1. In de winter
draag ik meestal
een warme jas en
een sjaal. Ik vind het leuk als het sneeuwt en koud is buiten.
2. De zomer is mijn favoriete seizoen. De zon schijnt en ik zwem graag in het zwembad.
3. In de lente groeien de bloemen snel. Ik fiets vaak in het park.
4. Ik speel vaak in de tuin en ik geniet van de zon in de zomer.
Ik eet dan graag een ijsje.
5. Het regent vaak in de herfst en de wind waait hard.
Ik draag mijn laarzen en jas, want het is vaak regenachtig.
6. Als het sneeuwt in de winter, maak ik een sneeuwpop en gooi ik sneeuwballen naar mijn vrienden.
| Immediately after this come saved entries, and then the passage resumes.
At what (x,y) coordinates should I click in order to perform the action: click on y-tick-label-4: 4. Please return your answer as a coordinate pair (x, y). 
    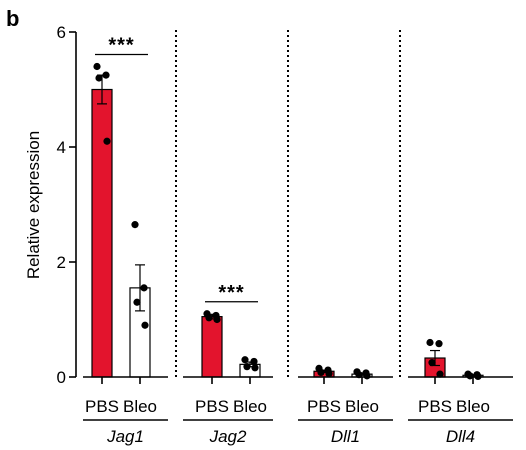
    Looking at the image, I should click on (62, 148).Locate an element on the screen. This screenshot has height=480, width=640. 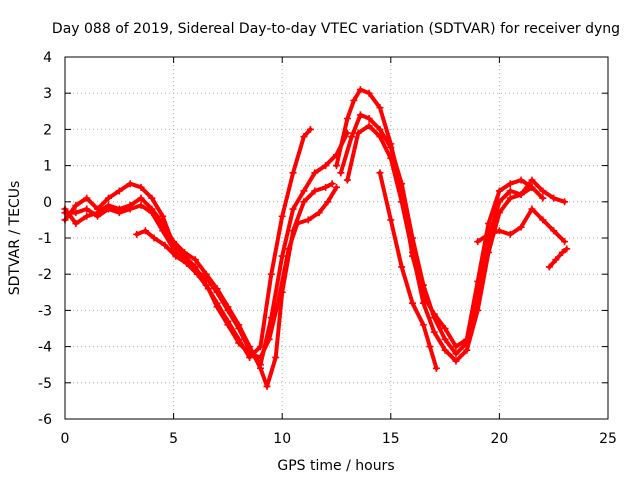
y-tick-label: -2 is located at coordinates (45, 275).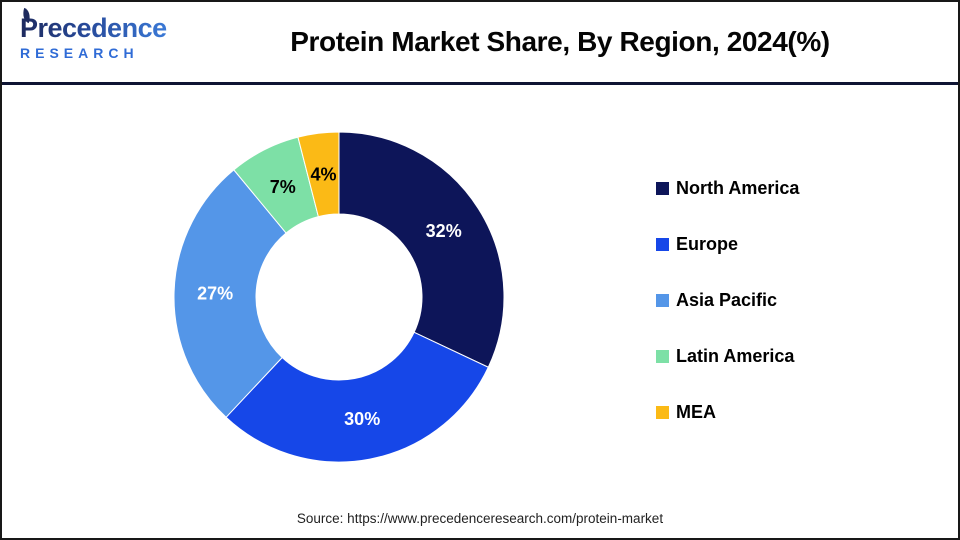  I want to click on legend-swatch-europe, so click(662, 244).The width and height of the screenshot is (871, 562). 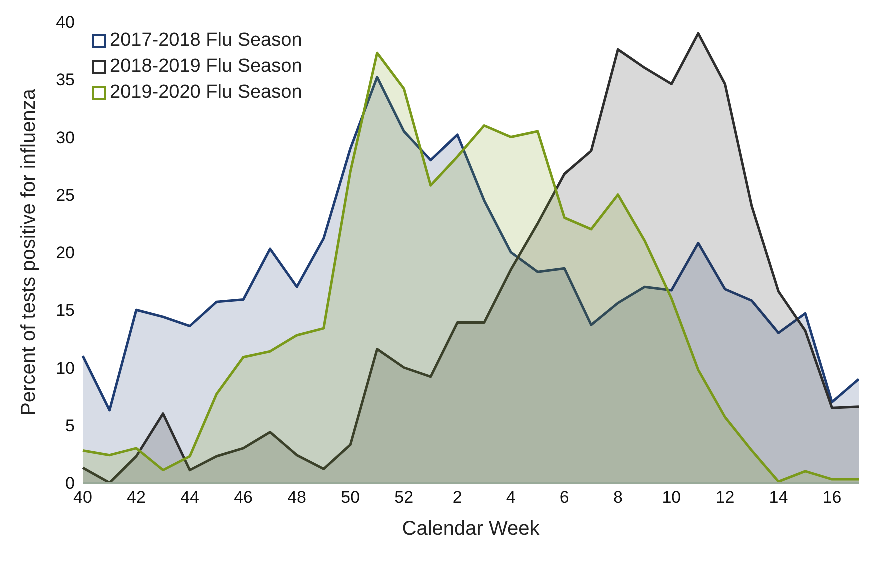 What do you see at coordinates (66, 80) in the screenshot?
I see `y-tick-label: 35` at bounding box center [66, 80]. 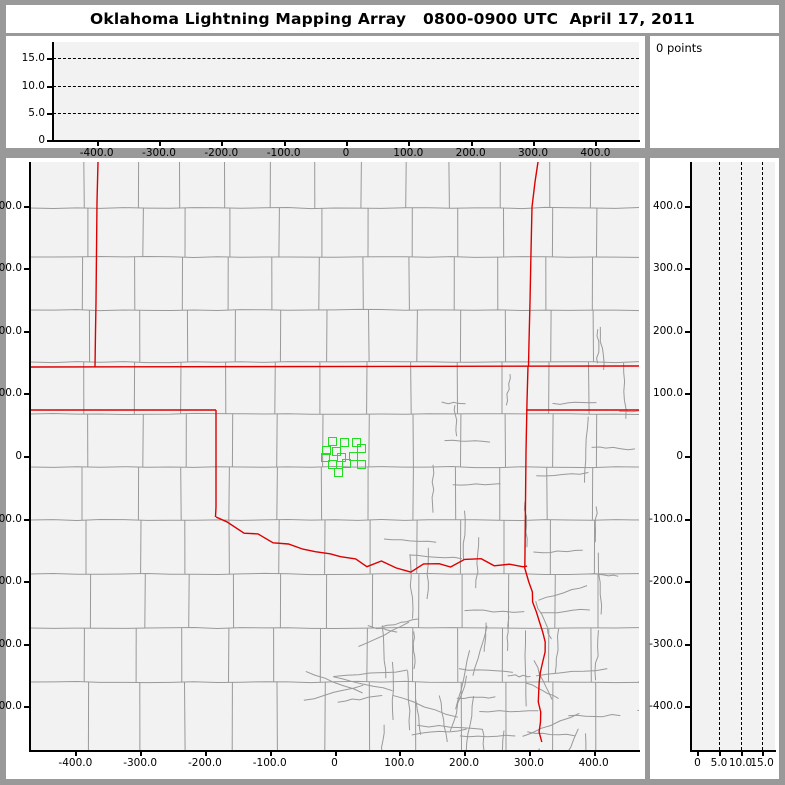 What do you see at coordinates (222, 153) in the screenshot?
I see `top-x-tick-label: -200.0` at bounding box center [222, 153].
7. In de herfst vallen de bladeren van de bomen.
Ik zoek graag paddenstoelen in het bos.
8. Op een zonnige dag in de zomer, fiets ik door het park of pluk ik bloemen in de tuin.
9. Het weer is warm en droog.
10. Als er een storm of bliksem is, blijf ik liever binnen.
Ik drink warme chocolademelk en lees een boek.
11. In de winter vriest het soms hard. Dan maak ik warme soep om op te warmen.
12. Vandaag is het mistig en bewolkt. Ik kan de zon niet zien.